Fu in seguito proseguita da Mawhub ibn Mansur ibn Mufarrig, diacono di Alessandria e dal patriarca Marco III per il periodo 1131-1167.

Edizioni[modifica | modifica sorgente]

Nel 1713 Eusèbe Renaudot pubblicò la traduzione del testo in lingua latina, con il titolo di Historia patriarcharum alexandrinorum jacobitarum. Un'edizione scientifica in lingua araba fu iniziata da Christian Friedrich Seybold nel 1904.

Il testo, fino alla biografia del 52° patriarca Giuseppe, morto nel'849, venne tradotto in inglese da Basil Thomas Alfred Evetts con il titolo di History of the Patriarchs of the Coptic Church of Alexandria, che pubblicò testo arabo e traduzione inglese in quattro fascicoli nella collana della Patrologia Orientalis[3]. I quattro fascicoli vennero ristampati al Cairo negli anni quaranta ad opera della Société d'archéologie copre, con il titolo di History of the patriarchi of the Egyptian Church. Known as the History of the Holy Church by Sawirus ibn al-Mukaffa', bishop of al-Asmunin, e a questi fecero seguito altri otto fascicoli (per un totale di dodici) con la traduzione delle biografie fino al 1243, gli ultimi due pubblicati nel 1974[4].

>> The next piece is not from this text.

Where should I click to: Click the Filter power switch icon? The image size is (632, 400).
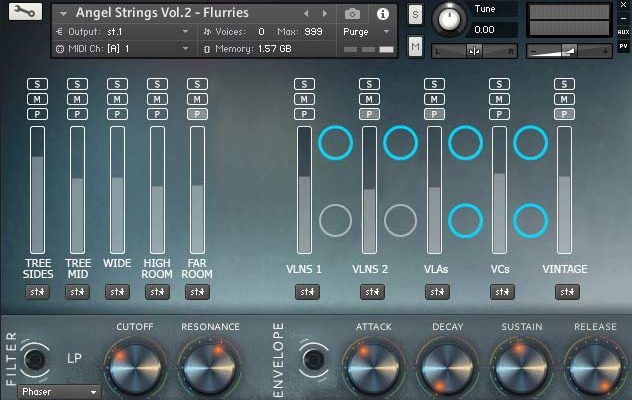(36, 359)
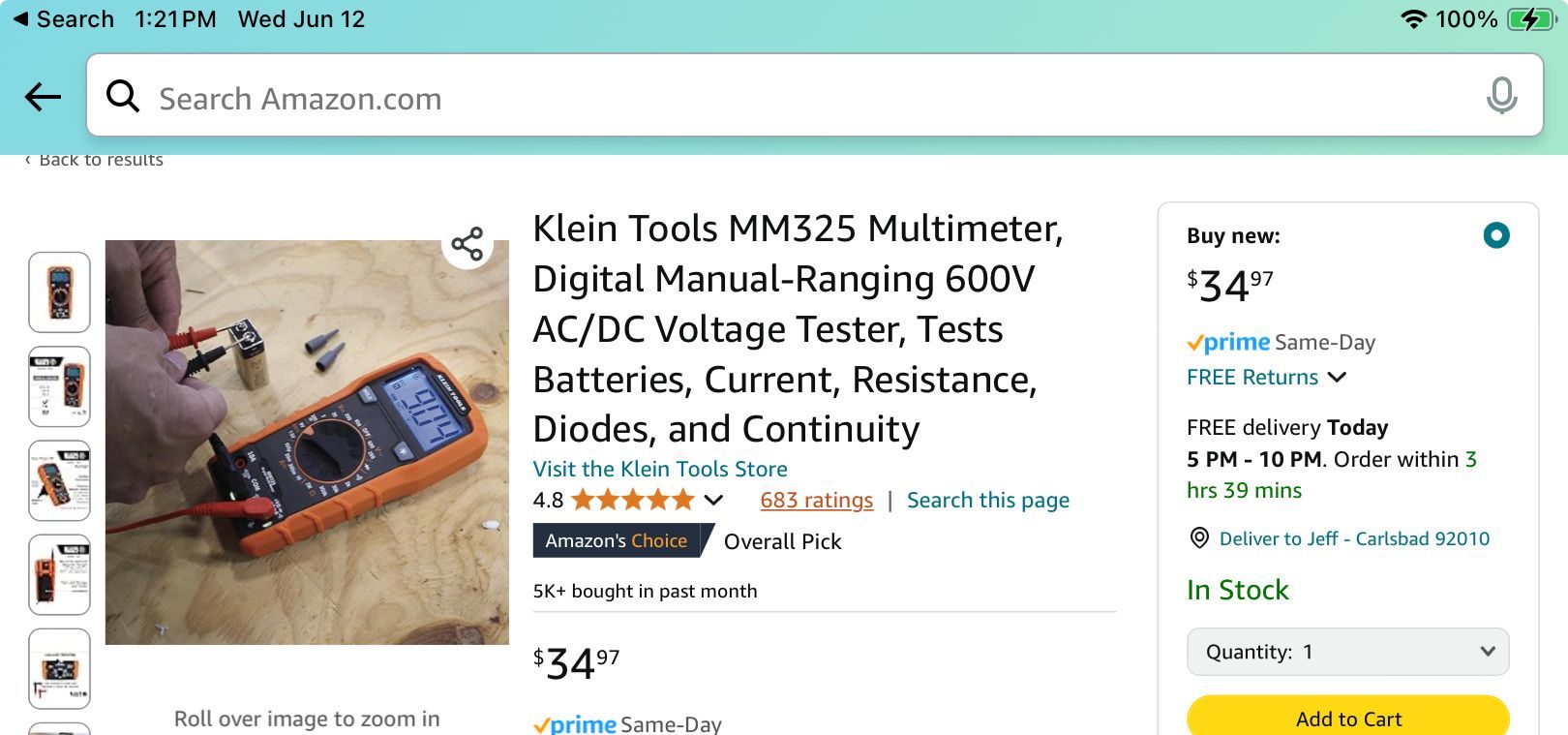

Note[modifica | modifica sorgente]

  1. ^ Johannes Den Heijer, Mawhub ibn Mansur ibn Mufarrig et l'historiographie copto-arabe. Étude sur la composition de l'Histoire des Patriarches d'Alexandrie, Corpus Scriptorum Christianorum Orientalium 513; Subsidia 83), Louvain 1989.
  2. ^ Aziz S. Atiya, The Coptic Encyclopedia4, New York 1991, pp. 1238-1242.
  3. ^ B. T. A. Evetts (a cura di), History of the Patriarchs of the Coptic Church of Alexandria I-IV, (Patrologia Orientalis, I.2, I.4, V.1 e X.5) Paris 1906-1915.
  4. ^ Dopo il volume 1 diviso in quattro parti, corrispondente ai quattro fascicoli della Patrologia Orientalis, furono pubblicati:
    • volume 2, parte 1 nel 1943, (Yassa 'Abd al-Masih e Oswald Hugh Ewart Burmester)
    • volume 2, parte 2 nel 1948 (Aziz Suryal Atiya, Yassa 'Abd al-Masih e Oswald Hugh Ewart Burmester)
    • volume 2, parte 3 nel 1959 (Aziz Suryal Atiya, Yassa 'Abd al-Masih e Oswald Hugh Ewart Burmester)
    • volume 3, parte 1 nel 1968 (Antoine Khater e Oswald Hugh Ewart Burmester)
    • volume 3, parte 2 nel 1970 (Antoine Khater e Oswald Hugh Ewart Burmester)
    • volume 3, parte 3 nel 1970 (Antoine Khater e Oswald Hugh Ewart Burmester)
    • volume 4, parte 1 nel 1974 (Antoine Khater e Oswald Hugh Ewart Burmester)
    • volume 4, parte 2 nel 1974 (Antoine Khater e Oswald Hugh Ewart Burmester).